The officer who shot and killed Fulton resident Justine Maia Ruszczyk has declined to speak to the state bureau investigating the incident.
While Officer Mohamed Noor declined to testify at this time, Officer Matthew Harrity shared his account today with the Minnesota Department of Public Safety Bureau of Criminal Apprehension.
Harrity said he and Noor responded to Ruszczyk’s 911 call of a possible assault and searched the alley for a suspect. Harrity said he was driving south through the alley between Washburn and Xerxes with the squad lights off, while Noor was in the passenger seat.
“As they reached West 51st Street, Officer Harrity indicated that he was startled by a loud sound near the squad,” states a news release. “Immediately afterward Ruszczyk approached the driver’s side window of the squad. Harrity indicated that Officer Noor discharged his weapon, striking Ruszczyk through the open driver’s side window.”
Ruszczyk was pronounced dead at the scene, and the BCA said she died of a single gunshot wound to the abdomen.
Officials recovered a cell phone and no weapons from the scene.
Investigators are looking for an 18- to 25-year-old-man who was biking on 51st Street immediately before the shooting and stopped to watch as officers attempted to provide medical assistance. Any witnesses can contact the BCA at 651-793-7000.
Noor has retained his own legal representation, and the Minnesota Department of Public Safety Bureau of Criminal Apprehension said it cannot compel his testimony.
“Officer Noor’s attorney did not provide clarification on when, if ever, an interview would be possible,” states a BCA news release.
His attorney did not immediately respond for comment.
Mayor Betsy Hodges said at a press conference Tuesday that she wishes Noor would have made a statement.
Arradondo said he respects Noor’s right to retain representation and casts no judgment on the matter. He said officers can choose whether or not to conduct the BCA interview.
The BCA’s investigation pertains to the facts of the incident. The BCA will turn over its findings to the Hennepin County Attorney when the investigation is complete.
Separately, the Minneapolis Police Department has opened a standard Internal Affairs review of the officer’s use of force. The Office of Police Conduct Review also plans to begin an inquiry when the BCA investigation is complete.

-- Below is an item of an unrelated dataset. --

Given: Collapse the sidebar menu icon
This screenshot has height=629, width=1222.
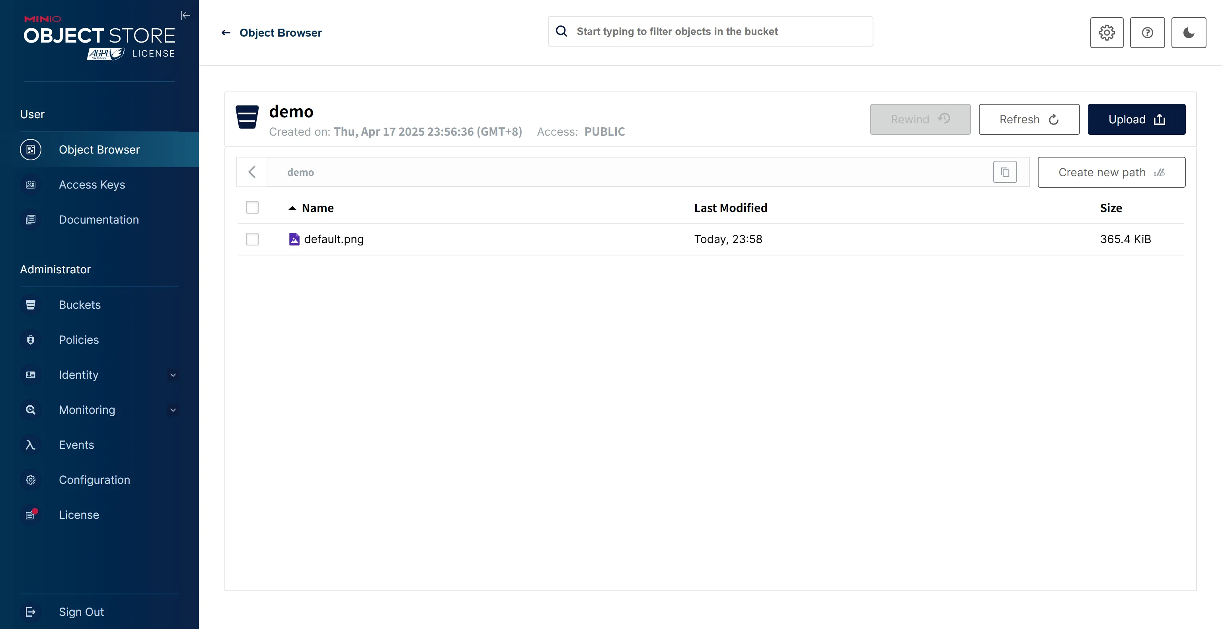Looking at the screenshot, I should click(185, 16).
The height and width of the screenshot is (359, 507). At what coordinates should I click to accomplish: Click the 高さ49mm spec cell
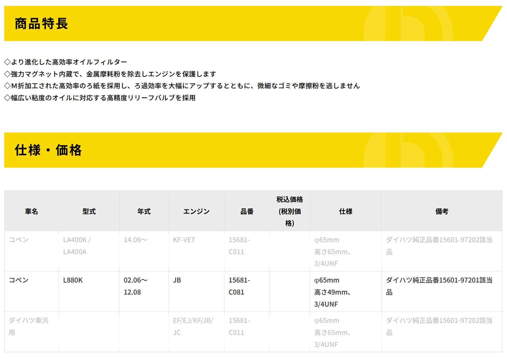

The Minneapolis Police Department has deployed body cameras for the past eight months, but neither officer’s body camera recorded the shooting. Investigators have not recovered any video or audio of the shooting.
An MPD quality assurance commander will complete a review of the body camera program focused on how often officers activate the cameras. Chief Janeé Harteau plans to update the camera policy as well, according to Assistant Chief Medaria Arradondo.
“Our front line supervisors have been tasked with ensuring officers increase the activation of their body cameras,” he said.
Ward 13 Council Member Linea Palmisano plans to propose new body camera policies and review body camera compliance. She also plans to use her authority as chair of the Audit Committee to task the Audit Department with evaluating how the cameras are being used.
“We are also having lots of discussions about how we can start to make some bigger systemic changes to how we police in this city,” she said.
At the recent press conference, Sydney Morning Herald foreign correspondent Paul McGeough asked about the city’s culture of policing.
“…Why have you got a law and order culture in this city where two rookie youngsters are out in a patrol car on their own at night with guns that they don’t seem to know how to use?” he asked.
Hodges said in response that the police officers are fully trained.
Noor has worked as an officer for 21 months, and Harrity has served for one year, according to the BCA.
Arradondo said a recent change to the police department’s policy on use of force embeds the “sanctity of life” for both officers and community members.
“…At the end of the day, everyone should go home,” he said.